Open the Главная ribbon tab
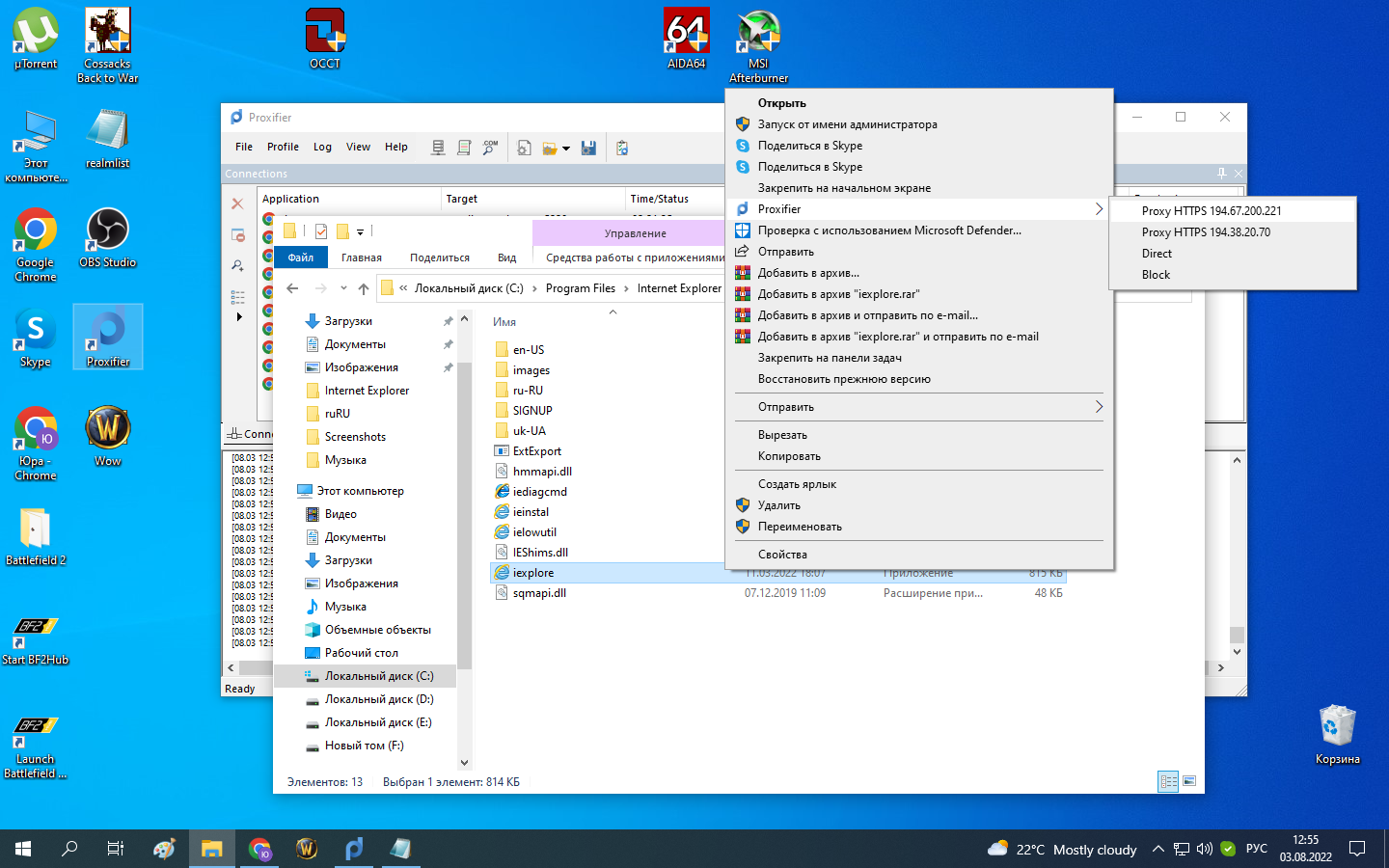 (361, 258)
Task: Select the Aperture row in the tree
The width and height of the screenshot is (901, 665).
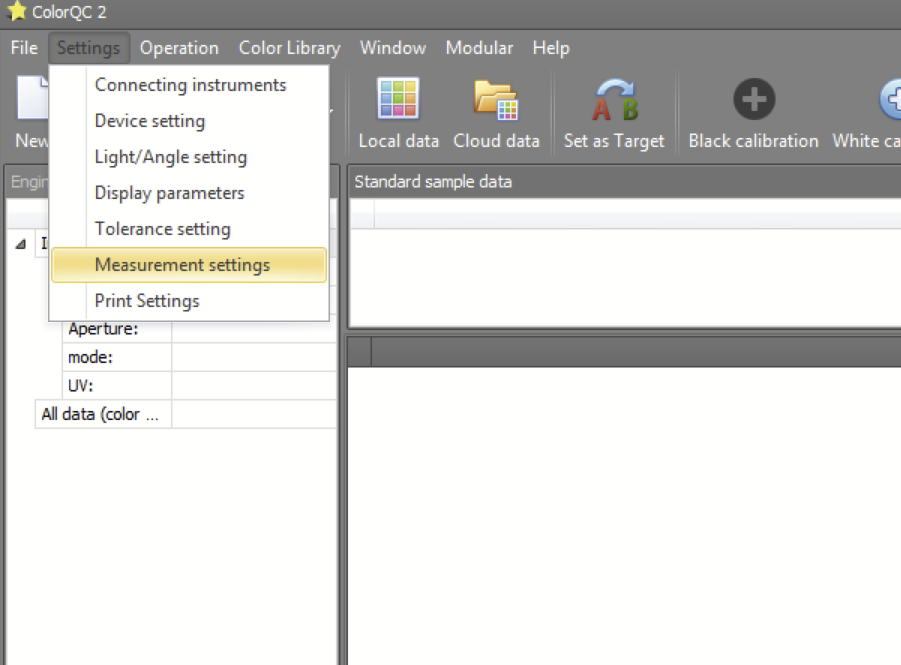Action: point(103,329)
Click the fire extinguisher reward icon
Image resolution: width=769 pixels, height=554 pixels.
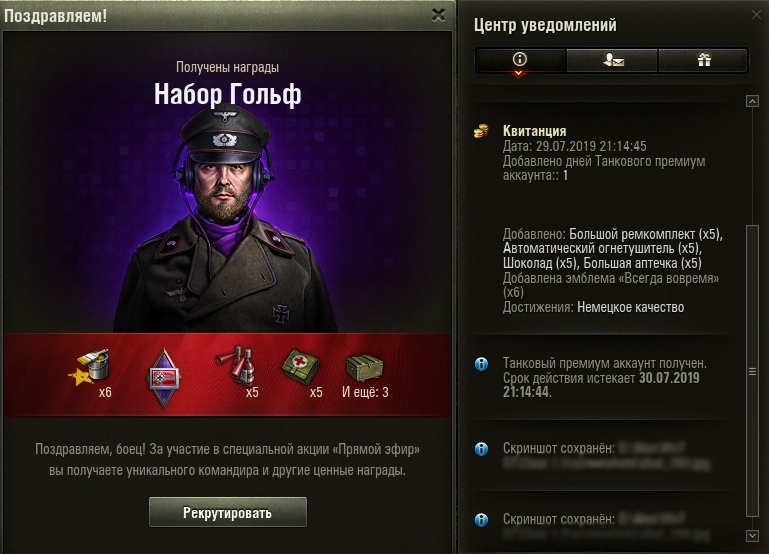236,365
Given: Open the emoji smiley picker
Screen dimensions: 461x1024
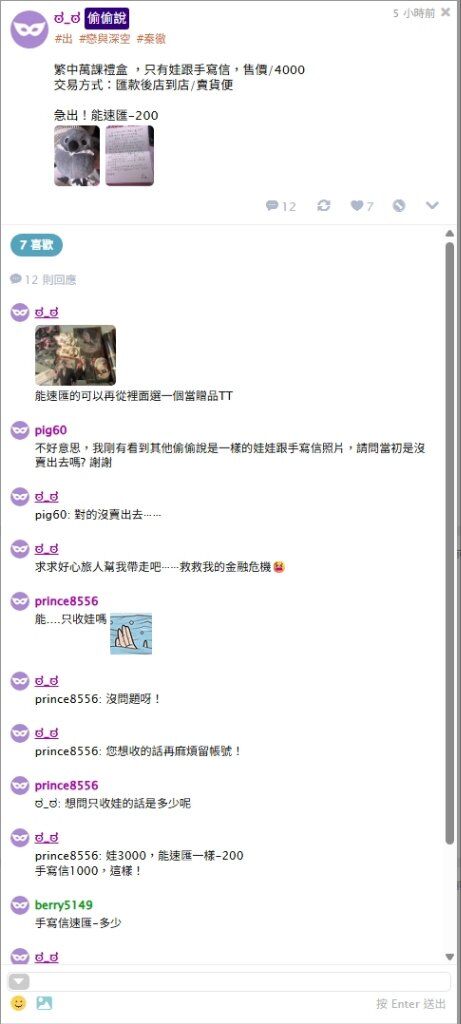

....

*Your instructions:* Write out a verbatim copy of the lines from the line that contains "Task: Select the Aperture row in the tree" through the end of the entries above; pictures are not copied.

*Output of the task:*
Task: Select the Aperture row in the tree
The width and height of the screenshot is (901, 665).
Action: point(103,329)
Click the fire extinguisher reward icon
Image resolution: width=769 pixels, height=554 pixels.
236,365
Given: Open the emoji smiley picker
Screen dimensions: 461x1024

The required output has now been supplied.